▸ READING PASSAGE

⁂

Understanding and Exploiting Weight Update Sparsity for Communication-Efficient Distributed RL
AI 摘要
论文提出PULSE方法,利用权重更新的稀疏性,显著降低分布式RL中的通信开销。
主要贡献
- 系统性地研究了RL权重更新的稀疏性
- 提出了PULSE方法,一种高效的无损权重同步方法
- 实验证明PULSE能大幅减少通信开销,提升分布式RL性能
方法论
通过实验分析权重更新的稀疏性,并据此设计了只传输更新索引和值的PULSE算法。
原文摘要
Reinforcement learning (RL) is a critical component for post-training large language models (LLMs). However, in bandwidth-constrained distributed RL, scalability is often bottlenecked by the synchronization of policy weights from trainers to inference workers, particularly over commodity networks or in decentralized settings. While recent studies suggest that RL updates modify only a small fraction of model parameters, these observations are typically based on coarse checkpoint differences. We present a systematic empirical study of weight-update sparsity at both step-level and multi-step granularities, examining its evolution across training dynamics, off-policy delay, and model scale. We find that update sparsity is consistently high, frequently exceeding 99% across practically relevant settings. Leveraging this structure, we propose PULSE (Patch Updates via Lossless Sparse Encoding), a simple yet highly efficient lossless weight synchronization method that transmits only the indices and values of modified parameters. PULSE is robust to transmission errors and avoids floating-point drift inherent in additive delta schemes. In bandwidth-constrained decentralized environments, our approach achieves over 100x (14 GB to ~108 MB) communication reduction while maintaining bit-identical training dynamics and performance compared to full weight synchronization. By exploiting this structure, PULSE enables decentralized RL training to approach centralized throughput, reducing the bandwidth required for weight synchronization from 20 Gbit/s to 0.2 Gbit/s to maintain high GPU utilization.

⁂

▸ DATA SHOWN
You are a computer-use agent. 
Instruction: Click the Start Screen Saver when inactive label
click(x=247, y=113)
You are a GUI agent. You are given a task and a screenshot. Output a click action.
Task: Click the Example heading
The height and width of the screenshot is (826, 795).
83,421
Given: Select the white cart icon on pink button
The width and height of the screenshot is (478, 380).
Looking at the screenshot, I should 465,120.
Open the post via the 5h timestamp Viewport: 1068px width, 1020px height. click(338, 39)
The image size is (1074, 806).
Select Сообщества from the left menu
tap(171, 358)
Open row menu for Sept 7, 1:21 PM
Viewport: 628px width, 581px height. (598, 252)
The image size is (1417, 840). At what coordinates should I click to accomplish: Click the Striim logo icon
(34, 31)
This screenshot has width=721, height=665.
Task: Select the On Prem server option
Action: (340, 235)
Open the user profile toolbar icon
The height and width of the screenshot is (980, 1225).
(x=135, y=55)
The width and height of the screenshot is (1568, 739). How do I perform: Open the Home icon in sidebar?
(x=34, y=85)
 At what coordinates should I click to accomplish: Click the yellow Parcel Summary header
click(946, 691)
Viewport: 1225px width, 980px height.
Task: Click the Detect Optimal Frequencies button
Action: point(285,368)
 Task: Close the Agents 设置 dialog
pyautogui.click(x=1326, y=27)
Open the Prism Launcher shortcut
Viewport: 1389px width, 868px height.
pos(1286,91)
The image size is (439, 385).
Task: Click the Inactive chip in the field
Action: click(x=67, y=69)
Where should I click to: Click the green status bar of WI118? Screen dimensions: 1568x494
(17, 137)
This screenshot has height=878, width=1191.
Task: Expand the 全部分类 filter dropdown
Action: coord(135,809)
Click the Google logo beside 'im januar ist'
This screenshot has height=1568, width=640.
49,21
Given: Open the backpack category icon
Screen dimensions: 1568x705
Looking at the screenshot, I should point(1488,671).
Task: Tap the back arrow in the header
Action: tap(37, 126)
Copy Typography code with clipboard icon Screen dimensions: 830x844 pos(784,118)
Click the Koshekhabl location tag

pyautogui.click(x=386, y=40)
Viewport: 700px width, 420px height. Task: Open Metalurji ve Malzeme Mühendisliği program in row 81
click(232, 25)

⁂

▸ HOW TO COMPLETE THIS TASK
From the page on weight-update sparsity, return word for word the passage that begins with "Understanding and Exploiting" and ends after "通过实验分析权重更新的稀疏性,并据此设计了只传输更新索引和值的PULSE算法。".

▸ SOLVED PROBLEM
Understanding and Exploiting Weight Update Sparsity for Communication-Efficient Distributed RL
AI 摘要
论文提出PULSE方法,利用权重更新的稀疏性,显著降低分布式RL中的通信开销。
主要贡献
- 系统性地研究了RL权重更新的稀疏性
- 提出了PULSE方法,一种高效的无损权重同步方法
- 实验证明PULSE能大幅减少通信开销,提升分布式RL性能
方法论
通过实验分析权重更新的稀疏性,并据此设计了只传输更新索引和值的PULSE算法。